An Irish language preschool in East Belfast, Northern Ireland welcomed students this week after being targeted by a hate campaign earlier this year.

Naíscoil na Seolta. which means 'nursery of the sails' in Irish, previously had to abandon plans to open at Braniel Primary School.

The integrated Irish language pre-school was due to open in September. However, due to a social media hate campaign described as "disgusting" and "unfounded erroneous allegations", carried out by people with no connection to the school, the pre-school was forced to relocate.

On Monday, the school finally welcomed its first pupils at its new temporary site at CFC Belfast on Belmont Road and Naíscoil na Seolta shared the news on their Twitter:

Thosaigh ár gcéad páistí inniu agus iad sona sásta. Our first little sails started off on their educational journey with us today. Fáilte go Naíscoil na Seolta a pháistí!! @ForasnaGaeilge @cfcbelfast @altram_org @niciebelfast @ComhairlenaGS @ErvineLinda

— Naíscoil na Seolta (@NaiscoilSeolta) October 4, 2021

Linda Ervine, Irish language development officer of Turas, the organization which has been running Irish classes for adults in the Skainos center in the east of the city for a number of years, is among those behind Naíscoil na Seolta.

She told Belfast Live: "Monday was the first day when the first three pupils came through the door.

"It was really lovely and a very special moment because there has been a lot of work to get us to this point. It might seem strange to say this but after all the hurdles and barriers, it was almost like an anti-climax as we just wanted to get started quietly and peacefully.

"We were quite emotional too and proud of what we have achieved and especially when you see the pupils in their new uniforms."

In an article for the Independent in September, Ervine gave an insight into Northern Ireland's relationship with the Irish language.
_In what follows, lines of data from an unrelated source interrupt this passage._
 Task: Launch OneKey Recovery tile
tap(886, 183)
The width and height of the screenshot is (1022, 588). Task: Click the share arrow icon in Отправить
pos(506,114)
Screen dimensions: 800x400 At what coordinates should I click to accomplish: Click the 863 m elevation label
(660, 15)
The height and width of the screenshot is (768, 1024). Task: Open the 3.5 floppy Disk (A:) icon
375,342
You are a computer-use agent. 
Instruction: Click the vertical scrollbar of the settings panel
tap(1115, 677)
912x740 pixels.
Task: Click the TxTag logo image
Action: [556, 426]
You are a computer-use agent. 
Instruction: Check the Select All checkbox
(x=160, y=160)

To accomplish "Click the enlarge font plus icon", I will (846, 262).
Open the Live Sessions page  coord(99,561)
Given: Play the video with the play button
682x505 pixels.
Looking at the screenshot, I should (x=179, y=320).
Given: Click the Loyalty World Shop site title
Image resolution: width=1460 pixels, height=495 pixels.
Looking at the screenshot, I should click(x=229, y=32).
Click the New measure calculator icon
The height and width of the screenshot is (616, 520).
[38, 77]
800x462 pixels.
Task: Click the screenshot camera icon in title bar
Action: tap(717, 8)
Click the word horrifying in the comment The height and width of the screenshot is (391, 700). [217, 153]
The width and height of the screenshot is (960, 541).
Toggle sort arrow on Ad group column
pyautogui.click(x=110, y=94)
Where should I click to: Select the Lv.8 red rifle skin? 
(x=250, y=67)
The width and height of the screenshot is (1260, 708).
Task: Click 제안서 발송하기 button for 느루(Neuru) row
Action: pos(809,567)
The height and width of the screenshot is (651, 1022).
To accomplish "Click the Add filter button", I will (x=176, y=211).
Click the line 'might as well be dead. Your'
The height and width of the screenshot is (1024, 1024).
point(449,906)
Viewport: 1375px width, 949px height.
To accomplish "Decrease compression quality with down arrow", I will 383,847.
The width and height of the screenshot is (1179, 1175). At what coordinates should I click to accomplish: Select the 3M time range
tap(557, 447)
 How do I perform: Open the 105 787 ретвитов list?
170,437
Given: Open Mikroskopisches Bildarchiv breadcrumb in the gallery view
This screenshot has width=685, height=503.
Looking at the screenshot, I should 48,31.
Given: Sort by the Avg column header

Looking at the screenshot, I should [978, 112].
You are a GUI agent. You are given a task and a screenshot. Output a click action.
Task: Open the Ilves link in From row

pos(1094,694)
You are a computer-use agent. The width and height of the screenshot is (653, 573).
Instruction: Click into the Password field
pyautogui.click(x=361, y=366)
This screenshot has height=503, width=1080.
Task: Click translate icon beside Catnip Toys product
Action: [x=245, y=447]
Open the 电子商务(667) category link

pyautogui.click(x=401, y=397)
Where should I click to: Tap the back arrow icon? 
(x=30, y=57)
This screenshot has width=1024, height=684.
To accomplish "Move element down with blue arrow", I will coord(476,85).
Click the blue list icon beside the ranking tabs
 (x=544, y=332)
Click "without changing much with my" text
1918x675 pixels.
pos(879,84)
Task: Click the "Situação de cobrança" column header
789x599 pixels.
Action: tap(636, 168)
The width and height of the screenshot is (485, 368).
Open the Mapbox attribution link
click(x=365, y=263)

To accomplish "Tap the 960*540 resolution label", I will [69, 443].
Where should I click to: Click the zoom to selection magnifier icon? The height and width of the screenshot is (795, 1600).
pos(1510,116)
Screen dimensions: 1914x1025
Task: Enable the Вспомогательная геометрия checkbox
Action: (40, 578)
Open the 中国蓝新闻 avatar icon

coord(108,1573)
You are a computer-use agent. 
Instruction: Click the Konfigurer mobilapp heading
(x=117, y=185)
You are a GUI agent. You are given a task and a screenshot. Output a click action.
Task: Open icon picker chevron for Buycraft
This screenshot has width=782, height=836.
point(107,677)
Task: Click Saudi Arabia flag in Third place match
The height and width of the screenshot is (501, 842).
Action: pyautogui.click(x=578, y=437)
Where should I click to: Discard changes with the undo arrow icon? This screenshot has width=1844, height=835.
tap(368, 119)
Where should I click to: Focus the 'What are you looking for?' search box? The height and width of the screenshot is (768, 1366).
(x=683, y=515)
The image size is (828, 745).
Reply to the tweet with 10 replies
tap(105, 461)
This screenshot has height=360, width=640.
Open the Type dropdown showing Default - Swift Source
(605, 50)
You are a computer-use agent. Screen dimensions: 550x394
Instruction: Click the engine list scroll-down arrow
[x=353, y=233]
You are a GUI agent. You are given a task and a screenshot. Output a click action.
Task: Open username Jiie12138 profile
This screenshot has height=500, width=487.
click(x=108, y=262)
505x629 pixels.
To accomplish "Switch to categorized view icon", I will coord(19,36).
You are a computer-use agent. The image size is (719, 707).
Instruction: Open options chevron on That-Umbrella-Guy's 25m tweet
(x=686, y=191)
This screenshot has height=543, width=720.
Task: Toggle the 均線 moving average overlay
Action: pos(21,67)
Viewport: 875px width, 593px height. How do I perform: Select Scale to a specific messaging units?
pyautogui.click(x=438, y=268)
"In Northern Ireland we often see comments on social media saying that the Irish language is divisive and that Protestants should not learn it. It is supposed to be the language of the enemy, the language of republicanism."

"I had a preconceived idea of who was an Irish speaker and, I suppose, words like republican and ex-prisoner would have come to mind.

"And at the first class [at Turas], although the majority of the people I met were Catholic I also met other Protestants and people from England and other parts of the world who were learning Irish. I received an education about the diversity of the Irish language community, and I had been ignorant of that," she explained.

She expressed her hope for what the school could achieve for students by saying, "We have to go out of our way to offer children a broader range of friendships and experiences. We have to build spaces where children can get to know each other and learn about their different identities together.

"Doing all this through the Irish language will add another layer of cultural diversity, and enrich children’s lives with bilingualism.

"Just imagine if, on hearing a young person speaking Irish fluently in Belfast, there was not an immediate assumption about their religious or political background. That’s the future and it’s not far away."